(Screenshot and document pointing data)
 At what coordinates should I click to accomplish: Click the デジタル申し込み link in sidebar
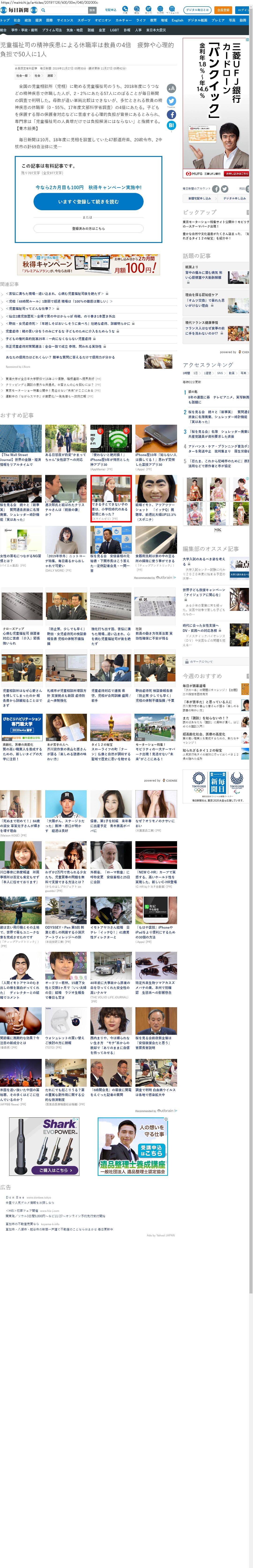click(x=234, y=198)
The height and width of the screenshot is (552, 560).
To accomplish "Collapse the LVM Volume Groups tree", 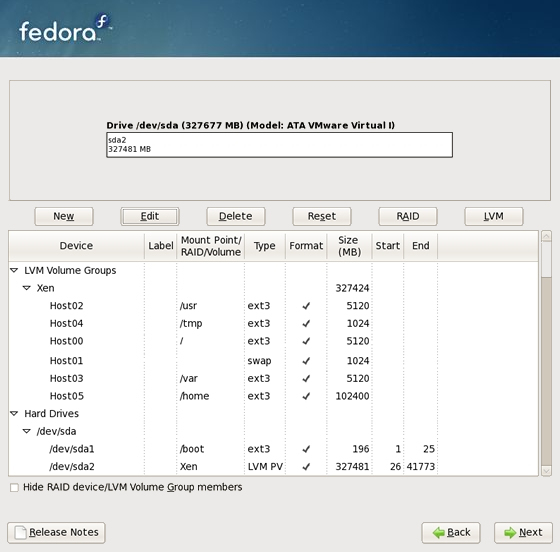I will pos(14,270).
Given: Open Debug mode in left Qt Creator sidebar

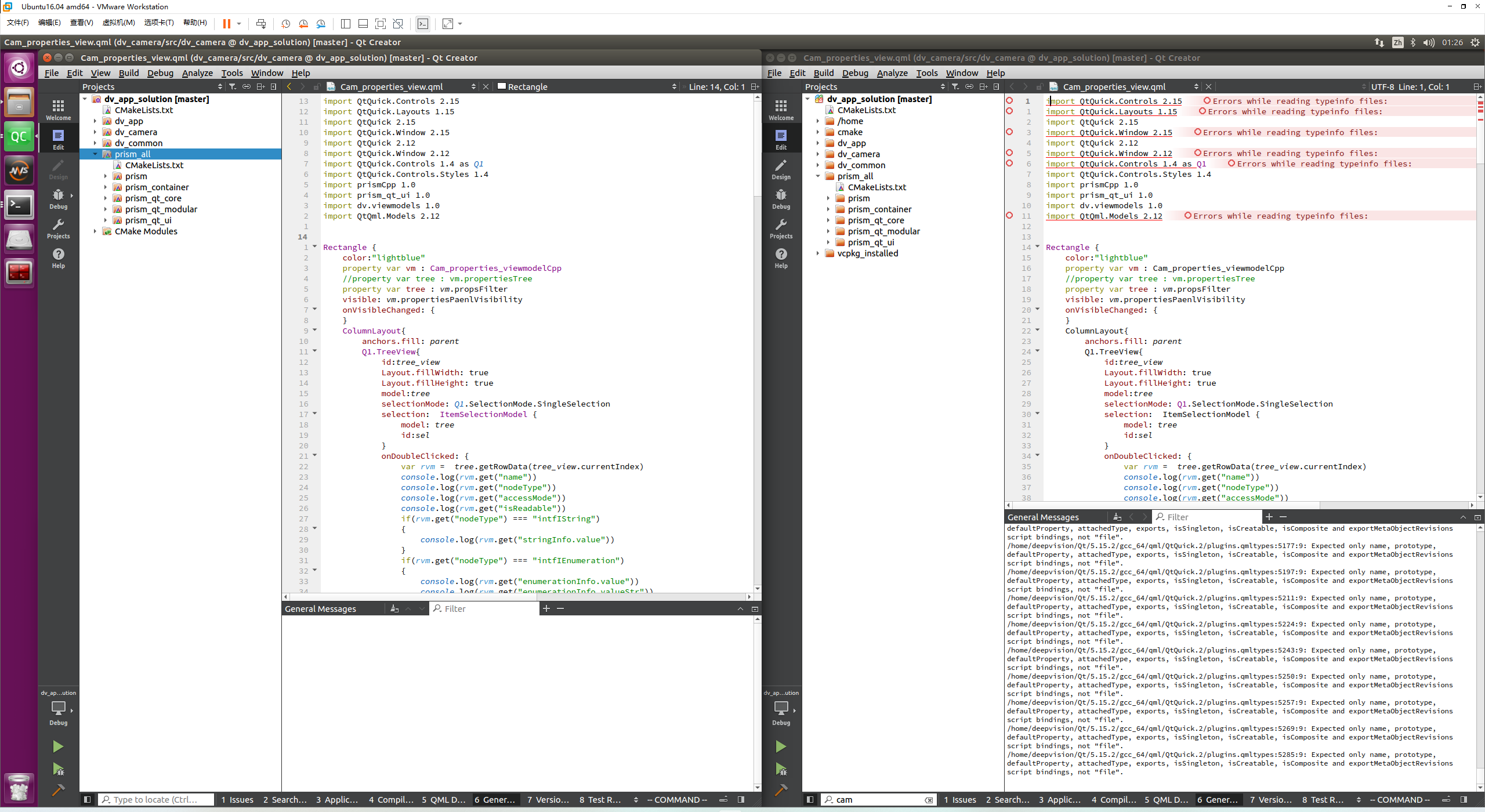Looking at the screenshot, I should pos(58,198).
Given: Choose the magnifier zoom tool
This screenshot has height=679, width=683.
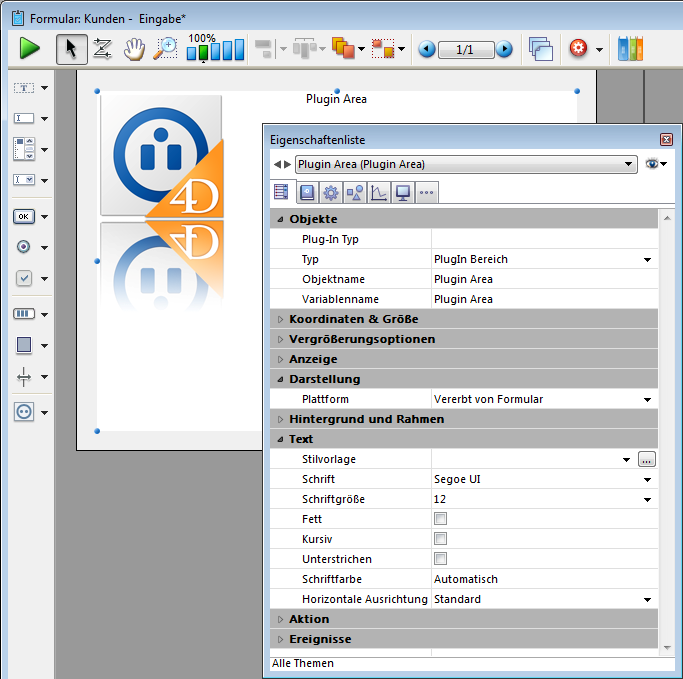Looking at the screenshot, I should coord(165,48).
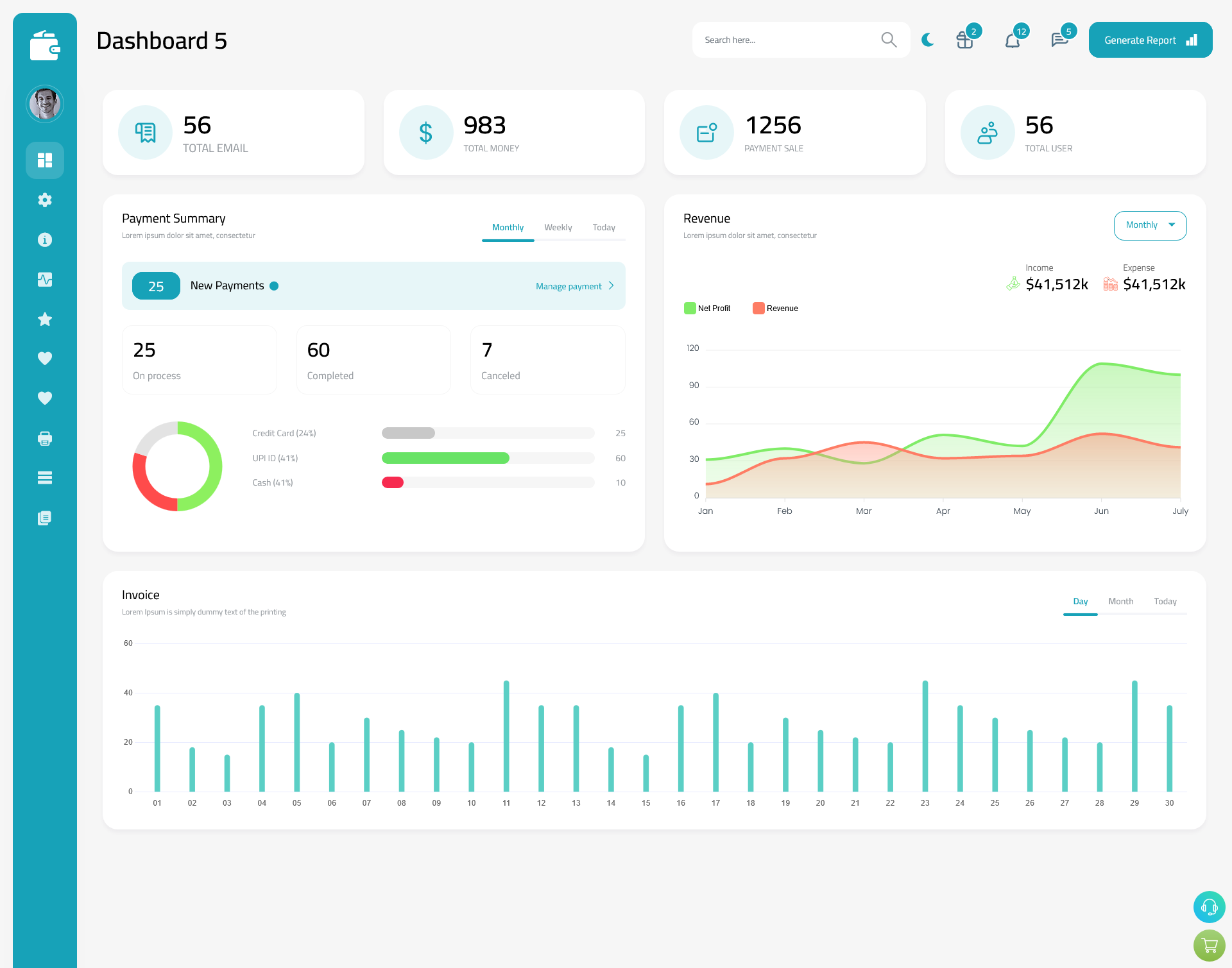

TASK STATEMENT: Gather each line of the rows above that contains the string "sidebar". Matching is case-sensitive.

SOLUTION FOR THIS PROBLEM:
 At what coordinates should I click to accomplish: Click the デジタル申し込み link in sidebar
Given: Open Debug mode in left Qt Creator sidebar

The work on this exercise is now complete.